In its latest Global Economic Prospect (GEP), the World Bank has forecasted a 3.3% growth for Nigeria’s economy in 2023, a slight improvement from the 2.9% estimated for the previous year. The projection, although slightly below the sub-Saharan Africa (SSA) average of 3.8%, reflects a positive outlook for Nigeria’s economic recovery.
The World Bank’s confidence in Nigeria’s economic prospects has strengthened, with the economy expected to grow further to 3.7% in 2024, surpassing the global output growth.
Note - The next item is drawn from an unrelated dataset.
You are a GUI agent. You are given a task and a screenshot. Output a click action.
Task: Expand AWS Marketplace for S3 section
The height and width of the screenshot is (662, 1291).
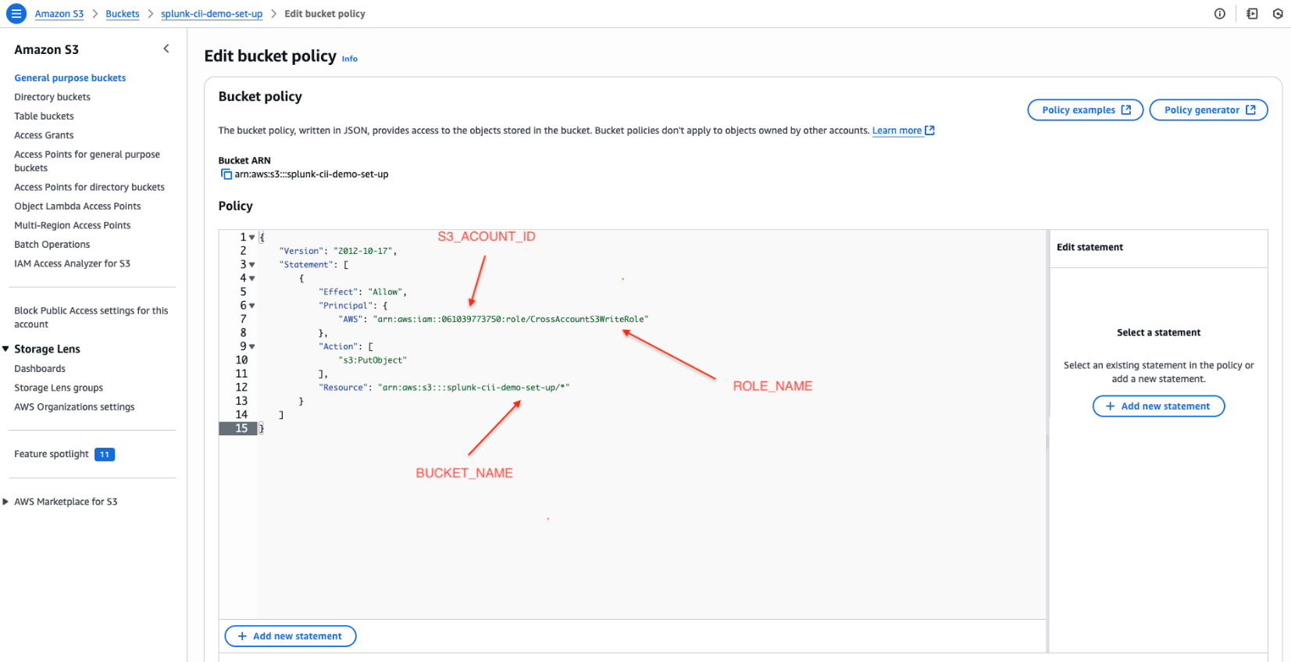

These projections mark an increase from the June forecasts of 3% and 3.1% for 2024 and 2025, respectively, emphasizing the positive impact of downstream oil and foreign exchange reforms initiated in mid-2022.
The report highlights that macro-fiscal reforms initiated in June are gradually yielding positive results, with per capita income expected to reach pre-pandemic levels by 2025. The main drivers of growth are identified as agriculture, construction, services, and trade.
In terms of inflation, the World Bank anticipates a gradual easing, attributing it to the effects of last year’s exchange rate reforms and the removal of fuel subsidies. Structural reforms are expected to boost fiscal revenue and contribute to a more stable economic environment.
The report also provides insights into the broader SSA region, projecting an acceleration of growth to 3.8% in 2024 and a further increase to 4.1% in 2025. It notes that while the largest economies in SSA may experience slower growth, non-resource-rich economies are expected to maintain growth rates above the regional average.
Despite the positive outlook, the World Bank’s report emphasizes the need for caution, citing mounting geopolitical tensions as potential near-term hazards for the global economy. The report calls for proactive measures to address challenges and suggests that governments accelerate investment and strengthen fiscal policy frameworks to ensure sustainable economic transformation.